Unionists are demanding compensation from Libya for those killed as a result of IRA actions, in which it has been claimed Libyan arms were used. DUP MPs Jeffery Donaldson and Nigel Dodds were amongst a delegation which travelled to Tripoli last month to demand compensation from Colonel Gadaffi.
While most people support the right of any victim to seek compensation from any complicit government, the pursuit of compensation from Libya by unionists has fuelled anger within the northern nationalist community.
The move is being viewed as yet another attempt to pursue a partisan notion of victims which seeks to exclude the victims of British state violence. The DUP and other unionists have repeatedly tried to undermine the Good Friday Agreement’s inclusive definition of victims as all those who have suffered as a result of the conflict.

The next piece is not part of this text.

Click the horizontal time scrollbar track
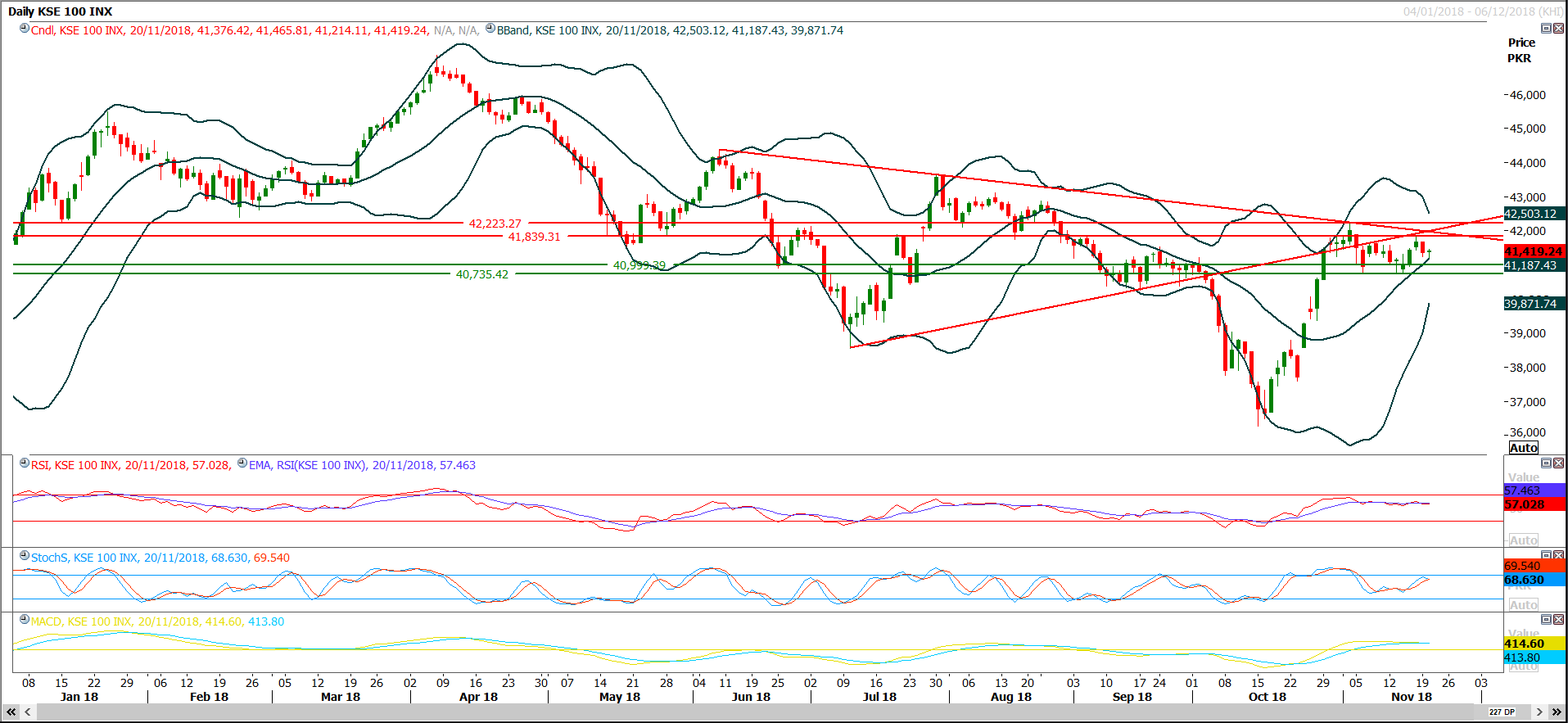 [737, 712]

British support for unionist reluctance to embrace an inclusive approach to the issue of victims has been evident from the outset. A recent example would be the British Secretary of State, Shaun Woodward’s refusal to back a recommendation by Eames/Bradley for a modest “acknowledgement” payment to all victims. This stands in stark contrast to Britain’s apparent willingness to facilitate unionist demands for an exclusive multimillion Libyan compensation package.
It’s an endeavour the British government has been happy to indulge as it fits neatly into its own agenda of continuing to obscure Britain’s role in the conflict. A role which also included the deployment of unionist death squads organised by British military intelligence and sanctioned at the highest level of government.

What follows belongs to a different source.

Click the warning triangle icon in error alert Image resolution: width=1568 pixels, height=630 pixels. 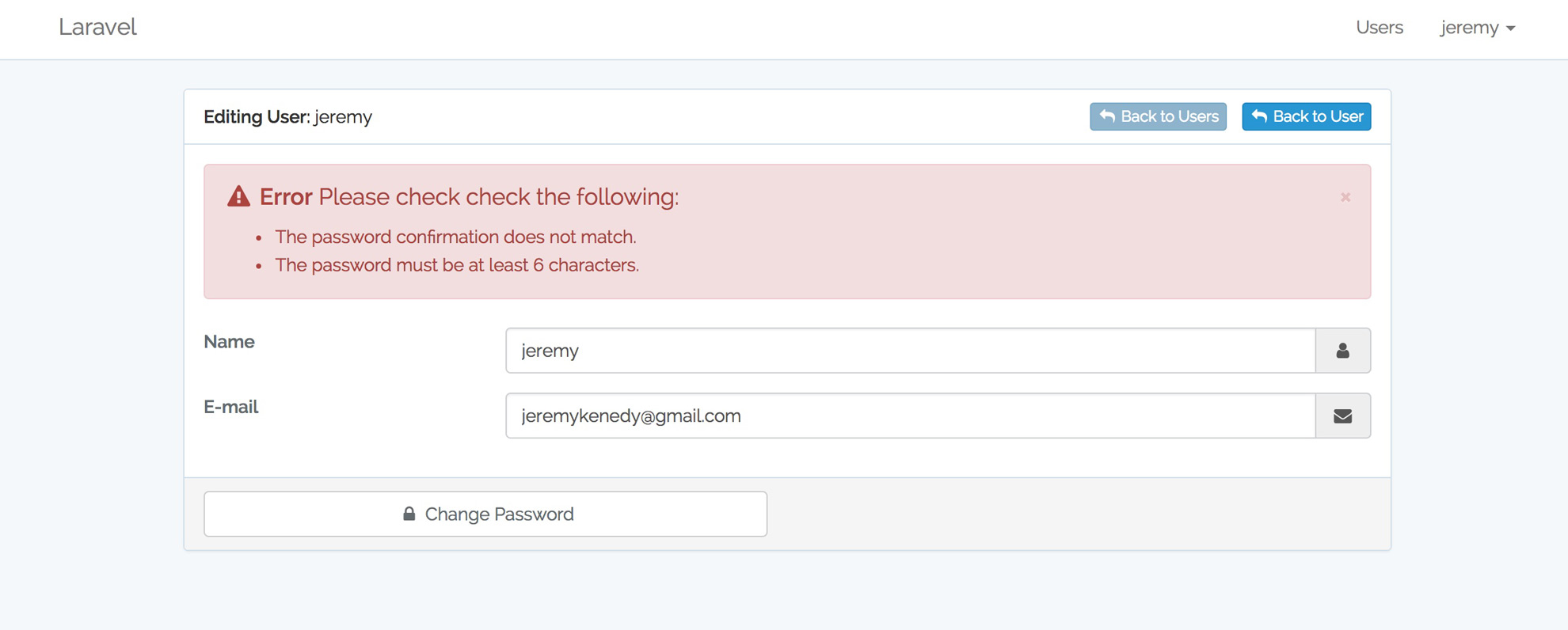tap(238, 197)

Relatives for Justice is a campaigning and support group which represents many families of victims of British state violence. For them the notion of pursuing Libya while at the same time ignoring the culpability of the British government in the conflict smacks of gross hypocrisy.

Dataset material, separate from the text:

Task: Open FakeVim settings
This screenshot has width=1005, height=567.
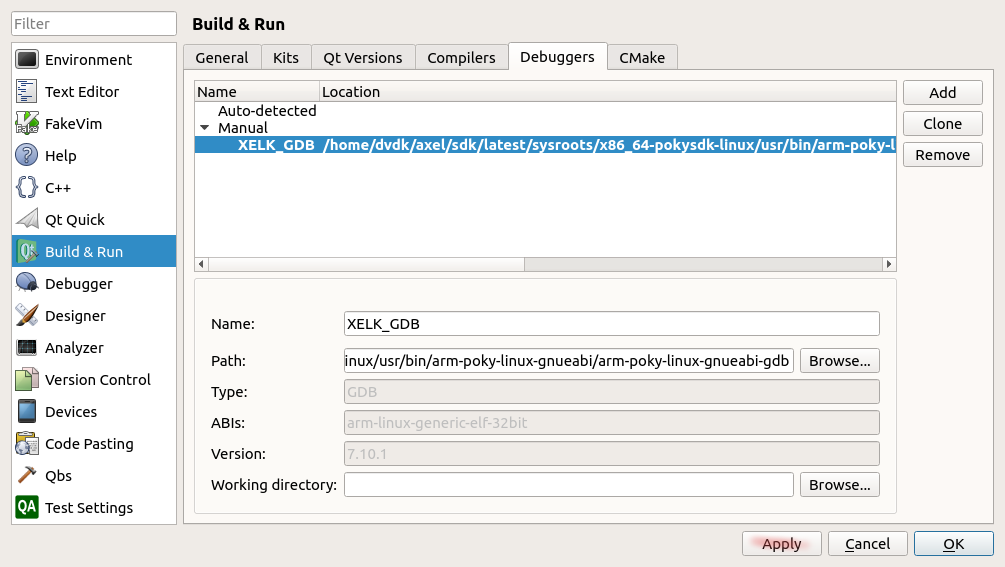Action: [73, 124]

“Families, understandably, have been outraged at the hypocrisy and double standards of unionists and the British government. They have rightly referenced the South African weapons and the role of the British government in assisting loyalists,” said RFJ Director Mark Thompson.
“We have spent the past few years building a comprehensive case around the arming of loyalists by British military intelligence. To date those weapons have killed over 300 people across the community. It is clear that culpability for these killings rests firmly at the door of Downing Street. It is our intention to pursue these matters through the courts and to hold those responsible to account,” said Thompson.
In 1988, 200 AK47 assault rifles, 90 Browning 9mm pistols, 500 fragmentation grenades, 30,000 rounds of ammunition and 12 RPG rocket launchers were brought from apartheid South Africa to the north of Ireland where they were distributed amongst unionist paramilitaries.
Throughout the process of procurement, transportation and distribution, British agents played key roles, facilitated by their British military masters and sanctioned by at least one member of the British cabinet. The arms shipment was part of a wider conspiracy which saw the British organise, arm and deploy unionist paramilitaries to carryout extra judicial killings.
ASSASSINATION BY PROXY
Those targeted for what the British media dubbed “assassination by proxy”, included IRA Volunteers, political activists opposed to British occupation, election workers, civil rights lawyers challenging British manipulation of the justice system and ordinary Catholics to provide cover.
The South African shipment represented a major boost to the unionist arsenal of illegal weaponry and resulted in a massive increase in unionist paramilitary violence. In the six years prior to the arms shipment unionist death squads killed 71 people. In the six years following, they killed 229 people and injured many more.
“It is our understanding that a member of the British cabinet at the time sanctioned Brian Nelson, a British agent working within the UDA and the covert British army grouping, the Force Research Unit’s role in procuring the weapons,” said Thompson.
“In recent weeks families affected by collusion and state violence have rightly raised these issues and RFJ are endeavouring, along with a team of lawyers, to address all of these matters.
“However our focus and that of the families continues to be centred upon the pursuit of truth and accountability. I would appeal to people not to be distracted by the DUP’s energetic approach regarding the definition of a victim. Both Sinn Féin and the SDLP have made it clear that this is not a matter for change or negotiation,” said Thompson.
“Families should remain focused on the pursuit of truth regarding collusion and state violence,” he said.